§ What you are asked to do:
Retype the whole listing below, character for character.

§ Input for this task:

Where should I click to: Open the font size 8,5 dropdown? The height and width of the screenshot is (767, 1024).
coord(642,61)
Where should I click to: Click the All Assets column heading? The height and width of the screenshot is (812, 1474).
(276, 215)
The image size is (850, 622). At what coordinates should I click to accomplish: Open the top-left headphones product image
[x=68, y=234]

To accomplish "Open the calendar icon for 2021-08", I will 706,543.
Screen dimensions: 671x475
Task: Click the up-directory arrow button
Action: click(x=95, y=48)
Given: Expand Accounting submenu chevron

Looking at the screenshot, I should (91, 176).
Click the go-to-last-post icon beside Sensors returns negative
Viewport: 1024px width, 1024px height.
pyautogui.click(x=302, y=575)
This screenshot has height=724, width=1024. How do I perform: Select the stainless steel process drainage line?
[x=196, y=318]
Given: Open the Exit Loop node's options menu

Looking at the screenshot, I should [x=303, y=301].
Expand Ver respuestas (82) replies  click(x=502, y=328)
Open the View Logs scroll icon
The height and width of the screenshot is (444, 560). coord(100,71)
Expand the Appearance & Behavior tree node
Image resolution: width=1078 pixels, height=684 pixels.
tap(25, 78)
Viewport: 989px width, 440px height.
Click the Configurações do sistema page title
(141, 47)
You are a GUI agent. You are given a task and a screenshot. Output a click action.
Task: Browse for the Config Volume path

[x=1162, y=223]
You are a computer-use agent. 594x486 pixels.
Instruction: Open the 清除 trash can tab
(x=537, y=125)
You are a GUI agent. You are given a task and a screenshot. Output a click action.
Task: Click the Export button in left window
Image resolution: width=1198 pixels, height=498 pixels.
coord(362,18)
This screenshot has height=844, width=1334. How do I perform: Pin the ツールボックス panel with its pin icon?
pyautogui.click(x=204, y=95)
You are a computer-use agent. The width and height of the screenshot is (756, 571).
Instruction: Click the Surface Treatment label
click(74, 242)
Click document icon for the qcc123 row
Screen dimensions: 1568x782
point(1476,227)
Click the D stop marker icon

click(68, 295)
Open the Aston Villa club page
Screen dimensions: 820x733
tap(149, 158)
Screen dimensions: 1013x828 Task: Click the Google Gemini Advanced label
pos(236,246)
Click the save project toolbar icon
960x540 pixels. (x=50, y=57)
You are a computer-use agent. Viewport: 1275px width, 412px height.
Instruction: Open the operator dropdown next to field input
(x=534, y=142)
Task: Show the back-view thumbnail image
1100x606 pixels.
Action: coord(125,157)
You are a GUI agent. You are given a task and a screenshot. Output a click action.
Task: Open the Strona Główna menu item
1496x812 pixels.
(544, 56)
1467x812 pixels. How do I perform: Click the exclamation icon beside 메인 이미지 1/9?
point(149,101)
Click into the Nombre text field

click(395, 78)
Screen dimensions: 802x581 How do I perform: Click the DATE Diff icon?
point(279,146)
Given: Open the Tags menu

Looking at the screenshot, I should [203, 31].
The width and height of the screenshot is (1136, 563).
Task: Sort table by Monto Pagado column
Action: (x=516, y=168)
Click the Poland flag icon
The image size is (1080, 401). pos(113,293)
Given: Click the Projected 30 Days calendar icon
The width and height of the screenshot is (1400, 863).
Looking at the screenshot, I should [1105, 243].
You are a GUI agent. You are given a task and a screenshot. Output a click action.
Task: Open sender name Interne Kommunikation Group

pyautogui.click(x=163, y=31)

§ Solved exercise:
Where should I click to: Open the font size 8,5 dropdown? The height and width of the screenshot is (767, 1024).
coord(642,61)
Where should I click to: Click the All Assets column heading? The height and width of the screenshot is (812, 1474).
(276, 215)
The image size is (850, 622). At what coordinates should I click to accomplish: Open the top-left headphones product image
[x=68, y=234]

To accomplish "Open the calendar icon for 2021-08", I will 706,543.
Screen dimensions: 671x475
Task: Click the up-directory arrow button
Action: click(x=95, y=48)
Given: Expand Accounting submenu chevron

Looking at the screenshot, I should (91, 176).
Click the go-to-last-post icon beside Sensors returns negative
Viewport: 1024px width, 1024px height.
pyautogui.click(x=302, y=575)
This screenshot has height=724, width=1024. How do I perform: Select the stainless steel process drainage line?
[x=196, y=318]
Given: Open the Exit Loop node's options menu

Looking at the screenshot, I should [x=303, y=301].
Expand Ver respuestas (82) replies  click(x=502, y=328)
Open the View Logs scroll icon
The height and width of the screenshot is (444, 560). coord(100,71)
Expand the Appearance & Behavior tree node
Image resolution: width=1078 pixels, height=684 pixels.
tap(25, 78)
Viewport: 989px width, 440px height.
Click the Configurações do sistema page title
(141, 47)
You are a GUI agent. You are given a task and a screenshot. Output a click action.
Task: Browse for the Config Volume path

[x=1162, y=223]
You are a computer-use agent. 594x486 pixels.
Instruction: Open the 清除 trash can tab
(x=537, y=125)
You are a GUI agent. You are given a task and a screenshot. Output a click action.
Task: Click the Export button in left window
Image resolution: width=1198 pixels, height=498 pixels.
coord(362,18)
This screenshot has height=844, width=1334. How do I perform: Pin the ツールボックス panel with its pin icon?
pyautogui.click(x=204, y=95)
You are a computer-use agent. The width and height of the screenshot is (756, 571).
Instruction: Click the Surface Treatment label
click(74, 242)
Click document icon for the qcc123 row
Screen dimensions: 1568x782
point(1476,227)
Click the D stop marker icon

click(68, 295)
Open the Aston Villa club page
Screen dimensions: 820x733
tap(149, 158)
Screen dimensions: 1013x828 Task: Click the Google Gemini Advanced label
pos(236,246)
Click the save project toolbar icon
960x540 pixels. (x=50, y=57)
You are a computer-use agent. Viewport: 1275px width, 412px height.
Instruction: Open the operator dropdown next to field input
(x=534, y=142)
Task: Show the back-view thumbnail image
1100x606 pixels.
Action: coord(125,157)
You are a GUI agent. You are given a task and a screenshot. Output a click action.
Task: Open the Strona Główna menu item
1496x812 pixels.
(544, 56)
1467x812 pixels. How do I perform: Click the exclamation icon beside 메인 이미지 1/9?
point(149,101)
Click into the Nombre text field

click(395, 78)
Screen dimensions: 802x581 How do I perform: Click the DATE Diff icon?
point(279,146)
Given: Open the Tags menu

Looking at the screenshot, I should [203, 31].
The width and height of the screenshot is (1136, 563).
Task: Sort table by Monto Pagado column
Action: (x=516, y=168)
Click the Poland flag icon
The image size is (1080, 401). pos(113,293)
Given: Click the Projected 30 Days calendar icon
The width and height of the screenshot is (1400, 863).
Looking at the screenshot, I should [1105, 243].
You are a GUI agent. You are given a task and a screenshot. Output a click action.
Task: Open sender name Interne Kommunikation Group

pyautogui.click(x=163, y=31)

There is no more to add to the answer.